| Work item |
Give back exactly the stretch of data below from the line holding "Accept Cookies (181, 2554)" through the line holding "Illinois State University", both ends included, and leave the remaining lines out.

| Material for this task |
------------------------------------------------------------------------
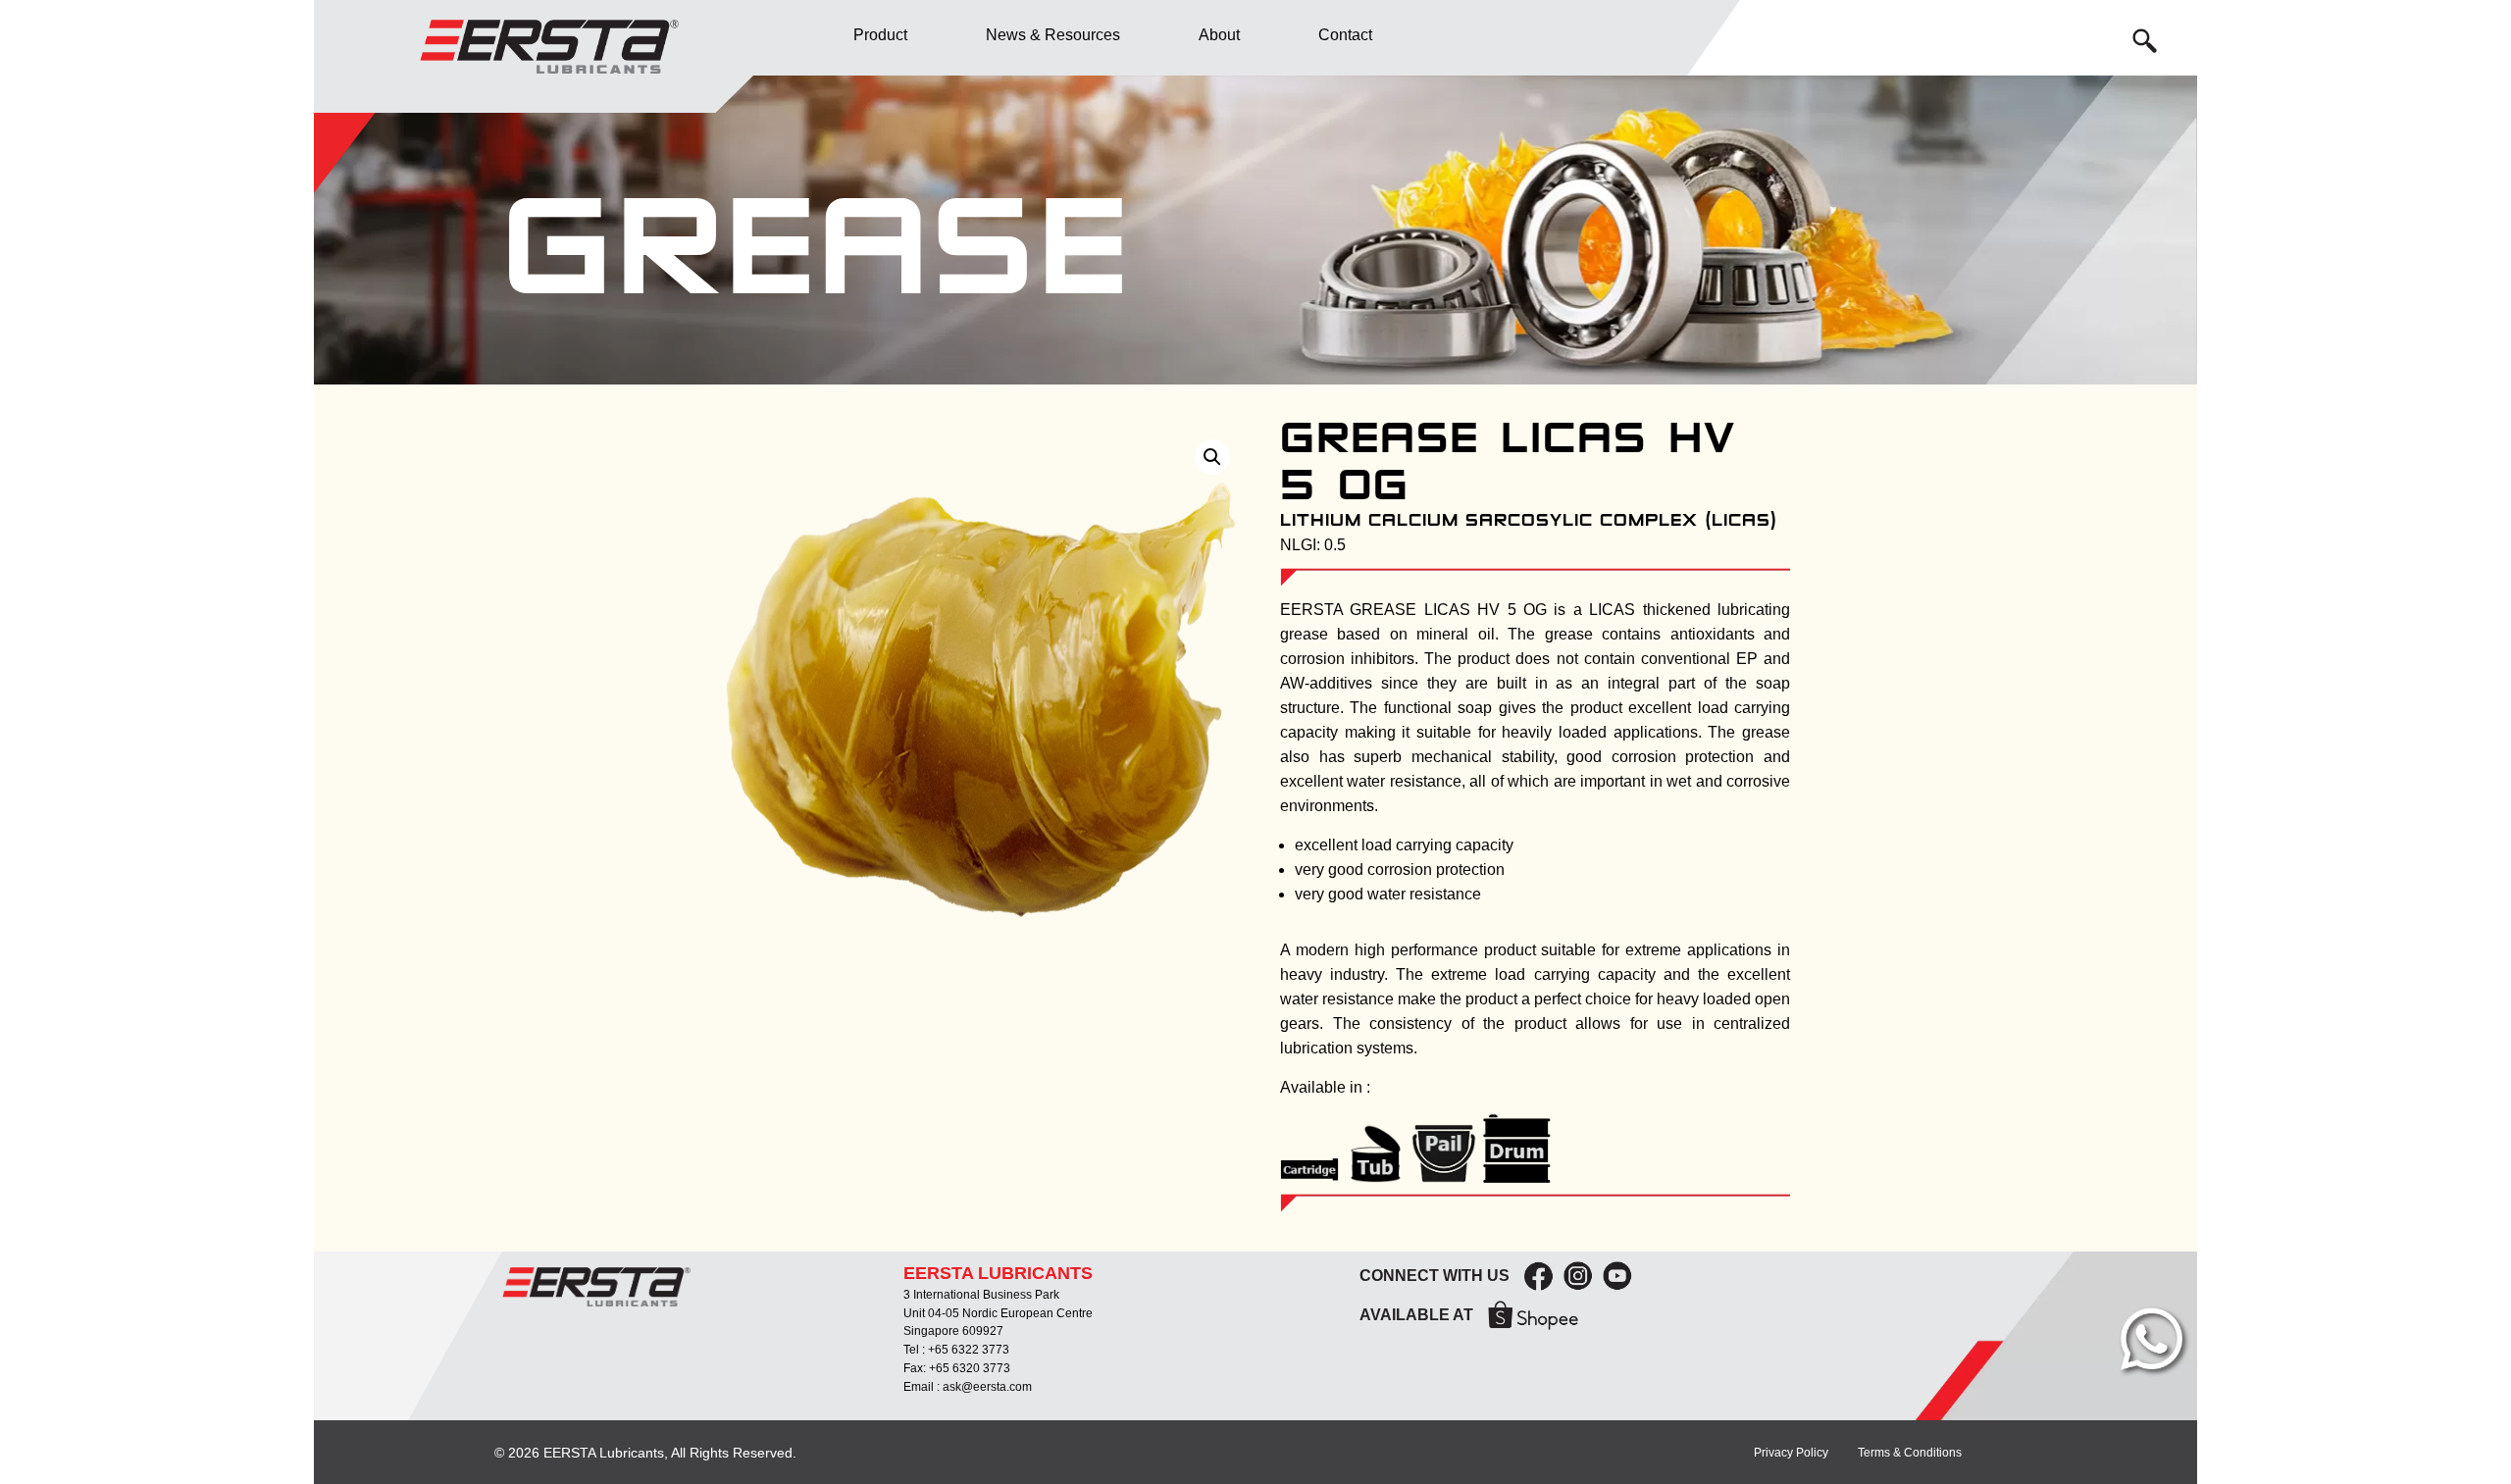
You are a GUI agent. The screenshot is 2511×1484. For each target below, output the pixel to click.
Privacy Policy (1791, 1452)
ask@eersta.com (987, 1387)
------------------------------------------------------------------------
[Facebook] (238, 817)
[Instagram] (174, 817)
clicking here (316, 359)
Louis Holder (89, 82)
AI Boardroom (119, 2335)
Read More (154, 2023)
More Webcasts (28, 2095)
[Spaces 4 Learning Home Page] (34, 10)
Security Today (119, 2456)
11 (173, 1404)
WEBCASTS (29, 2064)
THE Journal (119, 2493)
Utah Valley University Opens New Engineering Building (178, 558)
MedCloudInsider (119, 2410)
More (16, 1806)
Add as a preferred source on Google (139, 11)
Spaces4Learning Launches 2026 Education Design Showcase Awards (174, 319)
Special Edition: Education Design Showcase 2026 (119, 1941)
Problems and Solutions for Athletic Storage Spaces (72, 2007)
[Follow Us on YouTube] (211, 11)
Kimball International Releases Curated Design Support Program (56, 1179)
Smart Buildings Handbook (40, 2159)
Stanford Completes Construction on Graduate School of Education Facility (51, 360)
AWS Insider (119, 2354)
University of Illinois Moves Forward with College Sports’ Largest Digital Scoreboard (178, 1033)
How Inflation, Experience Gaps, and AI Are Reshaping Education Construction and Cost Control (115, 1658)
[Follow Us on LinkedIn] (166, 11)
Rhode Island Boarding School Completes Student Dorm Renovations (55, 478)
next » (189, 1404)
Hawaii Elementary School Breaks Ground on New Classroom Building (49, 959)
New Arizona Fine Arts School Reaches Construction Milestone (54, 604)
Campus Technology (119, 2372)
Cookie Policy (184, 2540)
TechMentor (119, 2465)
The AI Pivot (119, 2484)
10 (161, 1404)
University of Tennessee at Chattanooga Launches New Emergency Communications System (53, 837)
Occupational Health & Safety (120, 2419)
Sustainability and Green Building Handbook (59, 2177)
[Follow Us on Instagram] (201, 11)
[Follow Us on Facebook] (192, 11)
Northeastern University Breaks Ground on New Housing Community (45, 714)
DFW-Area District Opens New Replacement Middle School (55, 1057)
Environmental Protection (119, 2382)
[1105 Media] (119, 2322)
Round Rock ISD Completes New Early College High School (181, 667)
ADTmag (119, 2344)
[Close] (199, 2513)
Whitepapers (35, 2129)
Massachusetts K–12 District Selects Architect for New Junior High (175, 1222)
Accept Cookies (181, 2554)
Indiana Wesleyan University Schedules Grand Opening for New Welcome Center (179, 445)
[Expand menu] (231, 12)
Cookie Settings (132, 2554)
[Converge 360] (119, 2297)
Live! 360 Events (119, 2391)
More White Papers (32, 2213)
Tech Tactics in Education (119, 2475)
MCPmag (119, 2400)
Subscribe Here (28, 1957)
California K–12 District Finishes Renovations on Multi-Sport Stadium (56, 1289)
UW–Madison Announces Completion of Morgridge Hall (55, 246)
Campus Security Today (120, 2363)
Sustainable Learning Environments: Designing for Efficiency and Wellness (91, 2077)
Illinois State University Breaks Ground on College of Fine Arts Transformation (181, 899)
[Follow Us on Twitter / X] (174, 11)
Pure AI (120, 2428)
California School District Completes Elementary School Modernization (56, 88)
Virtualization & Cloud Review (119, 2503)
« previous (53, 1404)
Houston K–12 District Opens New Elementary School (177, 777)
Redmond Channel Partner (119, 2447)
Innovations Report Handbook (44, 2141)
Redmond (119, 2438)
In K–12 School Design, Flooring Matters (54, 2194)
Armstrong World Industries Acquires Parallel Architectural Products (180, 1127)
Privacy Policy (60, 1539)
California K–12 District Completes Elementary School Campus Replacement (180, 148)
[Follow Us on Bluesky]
------------------------------------------------------------------------
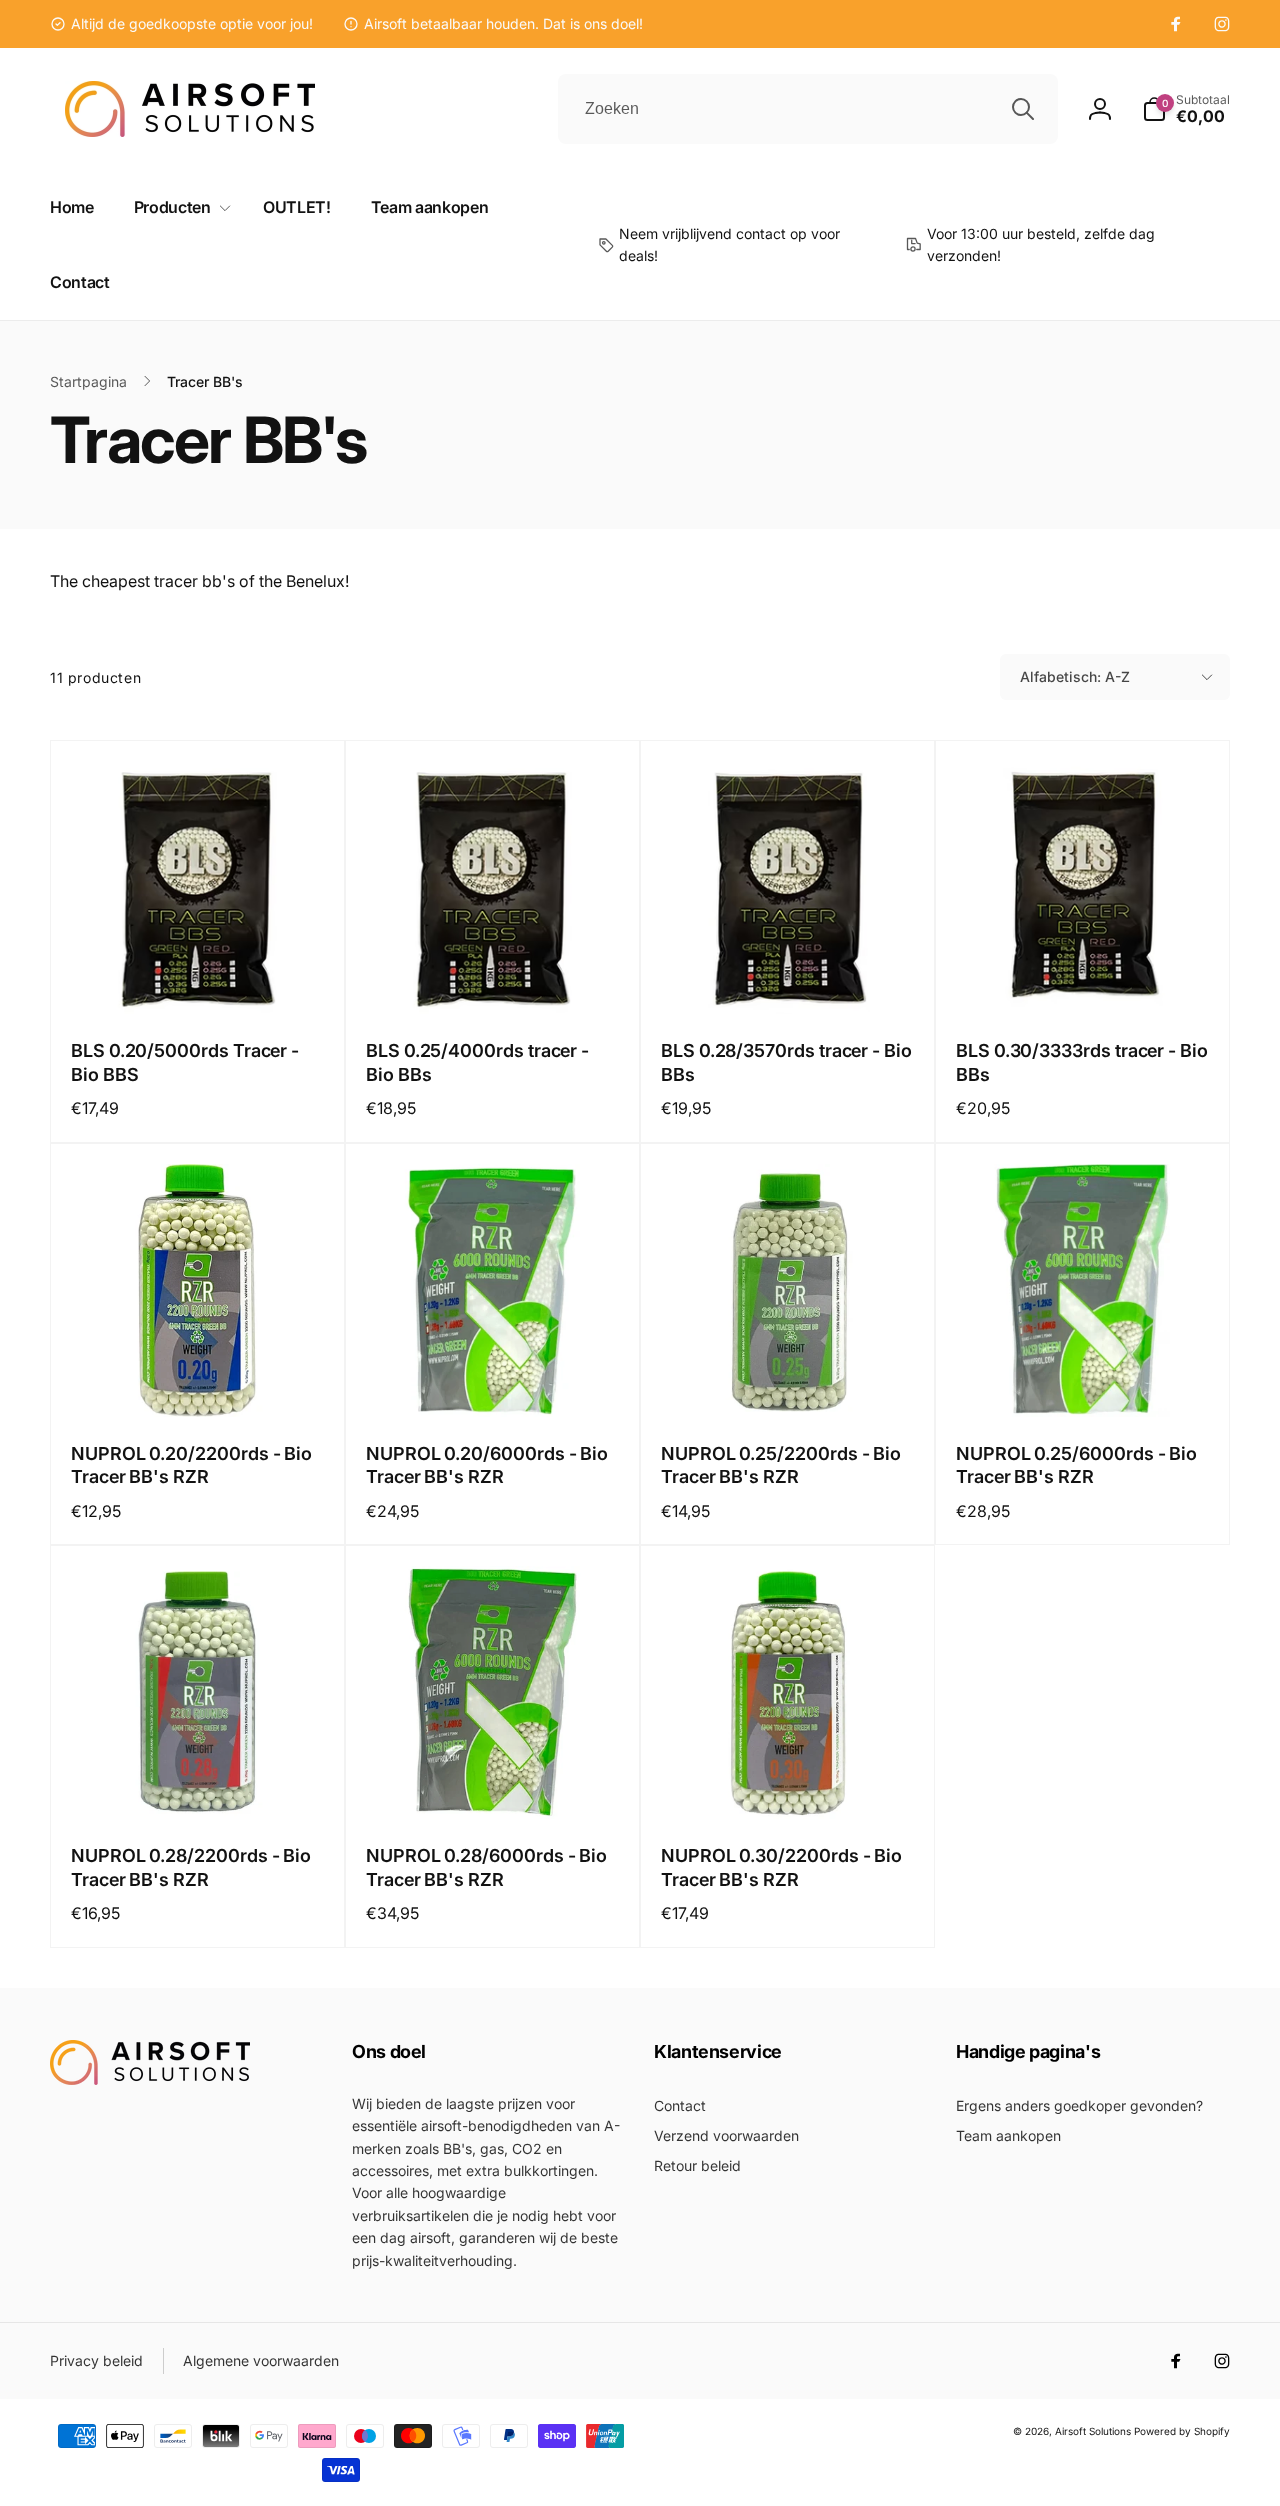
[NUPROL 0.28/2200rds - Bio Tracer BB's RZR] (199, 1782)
------------------------------------------------------------------------
| Written answer |
Accept Cookies (181, 2554)
Indiana Wesleyan University Schedules Grand Opening for New Welcome Center (179, 445)
[Expand menu] (231, 12)
Cookie Settings (132, 2554)
[Converge 360] (119, 2297)
Live! 360 Events (119, 2391)
More White Papers (32, 2213)
Tech Tactics in Education (119, 2475)
MCPmag (119, 2400)
Subscribe Here (28, 1957)
California K–12 District Finishes Renovations on Multi-Sport Stadium (56, 1289)
UW–Madison Announces Completion of Morgridge Hall (55, 246)
Campus Security Today (120, 2363)
Sustainable Learning Environments: Designing for Efficiency and Wellness (91, 2077)
Illinois State University Breaks Ground on College of Fine Arts Transformation (181, 899)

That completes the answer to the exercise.